Amidst Geopolitical Strains, Georgia Maintains Economic Growth, Says IMF

| News, Economy, Georgia

On March 18, the International Monetary Fund (IMF) unveiled its findings following an official visit to Georgia. 

The IMF underscored Georgia's continued robust economic performance despite the economic ramifications following Russia's invasion of Ukraine, with financial inflows surpassing pre-war levels. GDP registered a growth of 7.5% in 2023 and is expected to moderate to 5.7% in 2024, driven by increased consumption supported by robust real wage growth and employment.

Inflation, which stood at 0.4% in 2023, is projected to rise to 4% by year-end due to the dissipation of favorable external factors from the previous year and the relaxation of restrictive monetary policies. The current account deficit, primarily attributed to reduced remittances from Russia, is anticipated to widen to 6% of GDP by the end of 2024, compared to 4.5% in 2023.

The 2024 budget targets a deficit of 2.5%, backed by higher corporate income tax (CIT) revenues and new gambling levies. This will fund increased expenditures on wages, social benefits, and capital investment while maintaining public debt below 40% of GDP.

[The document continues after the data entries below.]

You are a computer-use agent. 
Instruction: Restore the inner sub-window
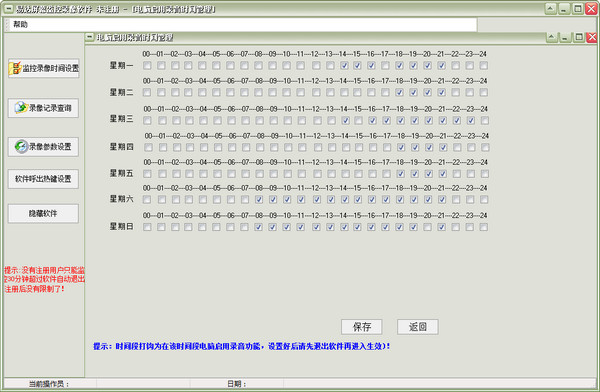(x=579, y=37)
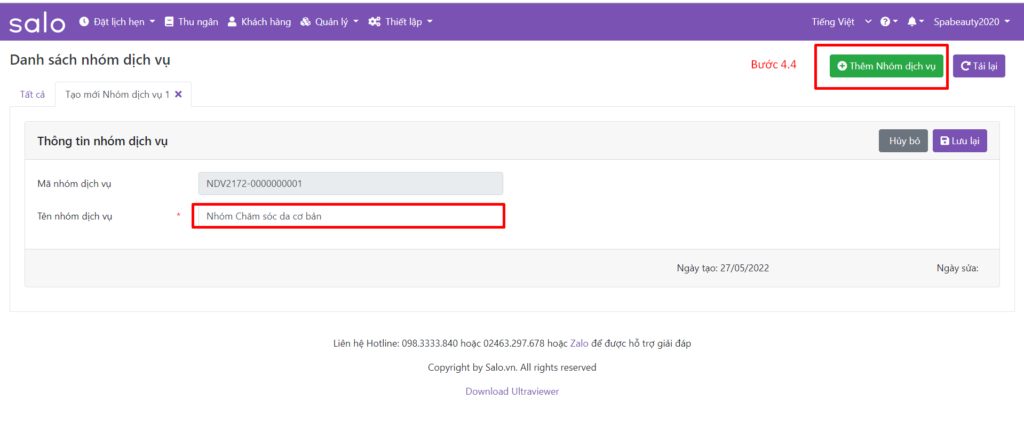The width and height of the screenshot is (1024, 423).
Task: Open the Zalo support link
Action: tap(579, 344)
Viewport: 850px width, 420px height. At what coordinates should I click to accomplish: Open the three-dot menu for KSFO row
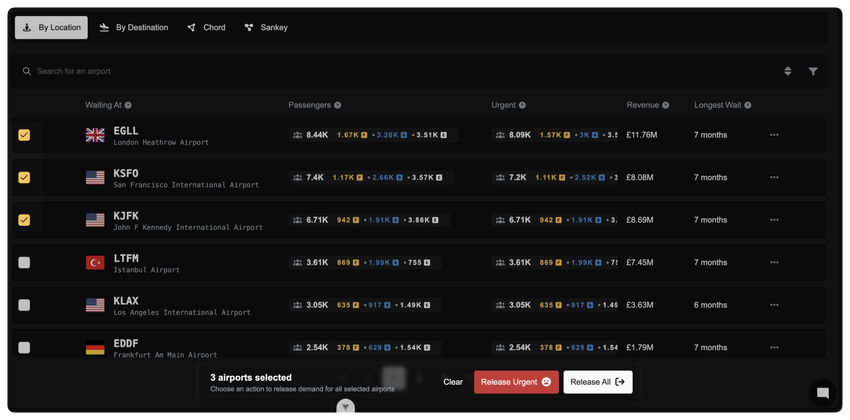pos(774,178)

However, downside risks loom, including uncertainty regarding war-induced migration and financial flows, potential setbacks in migration and tourism, and geopolitical instability. Upholding momentum in the reform agenda is crucial. At the same time, upside potential exists in increased transit trade and investments and newfound trade opportunities due to evolving geo-economic dynamics and EU candidate status.

The IMF recommended modest fiscal adjustments supported by revenue enhancement and streamlined tax policies to ensure strong, inclusive growth and resilience against external uncertainties. It emphasizes the importance of reforming state-owned enterprises (SOEs) and advancing renewable energy initiatives to bolster productivity, mitigate fiscal risks, and align with EU principles.

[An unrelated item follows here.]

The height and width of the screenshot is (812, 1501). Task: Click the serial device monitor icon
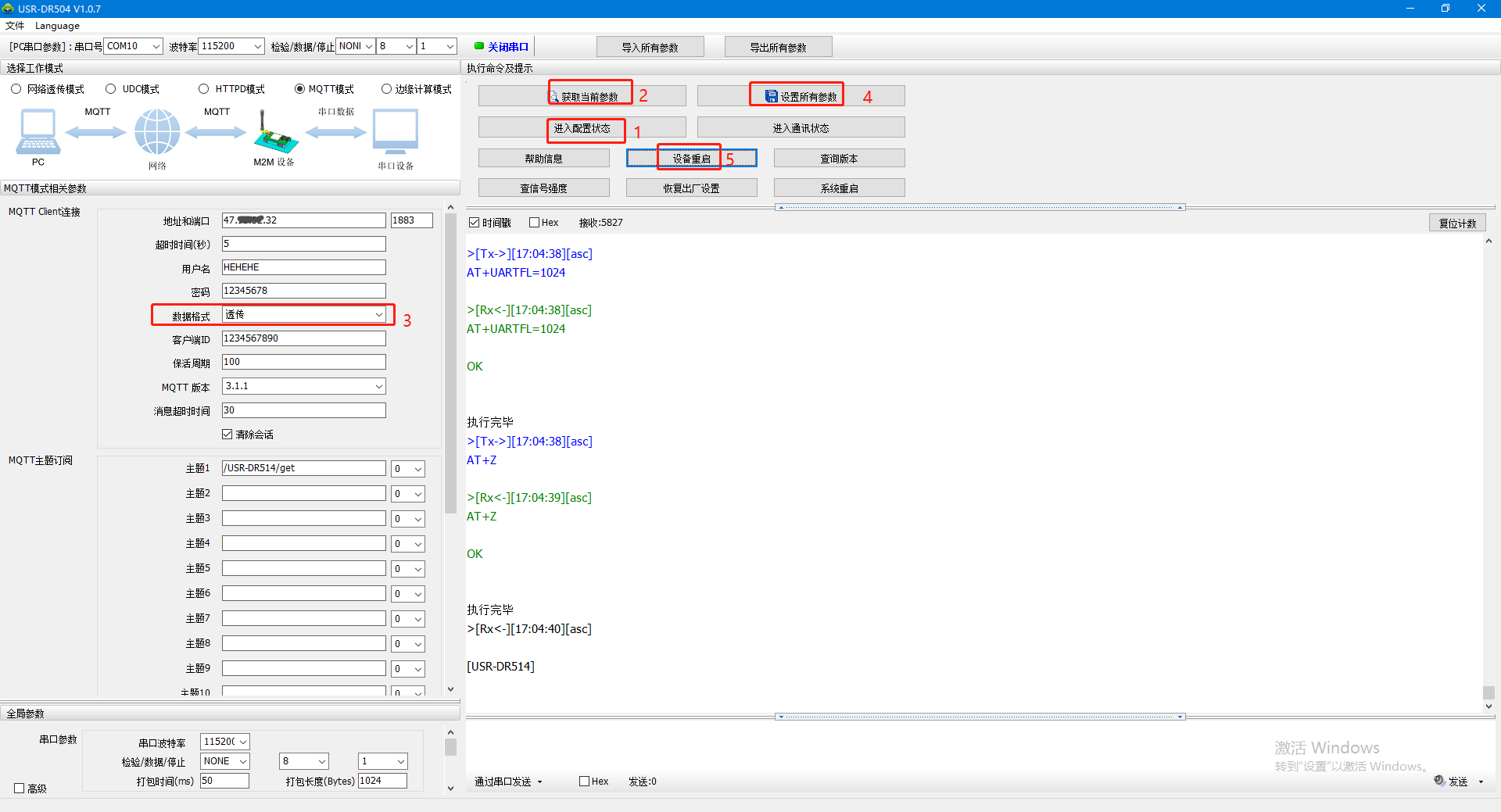click(396, 131)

Furthermore, the IMF stressed the need for continued exchange rate flexibility and reserve accumulation to counter external shocks, strengthening the National Bank of Georgia (NBG) governance and independence to uphold monetary policy credibility. Measures to reduce the state's economic footprint and advance market liberalization are also encouraged.

In the financial sector, sustained vigilance is advised against risks arising from capital inflows, virtual assets, and sanctions, while structural reforms targeting education, productivity, infrastructure, and governance are deemed essential for fostering robust growth. Upholding governance standards, bolstering the judicial system, and fortifying anti-corruption measures are highlighted as imperative to enhance competitiveness and reinforce governance integrity in Georgia.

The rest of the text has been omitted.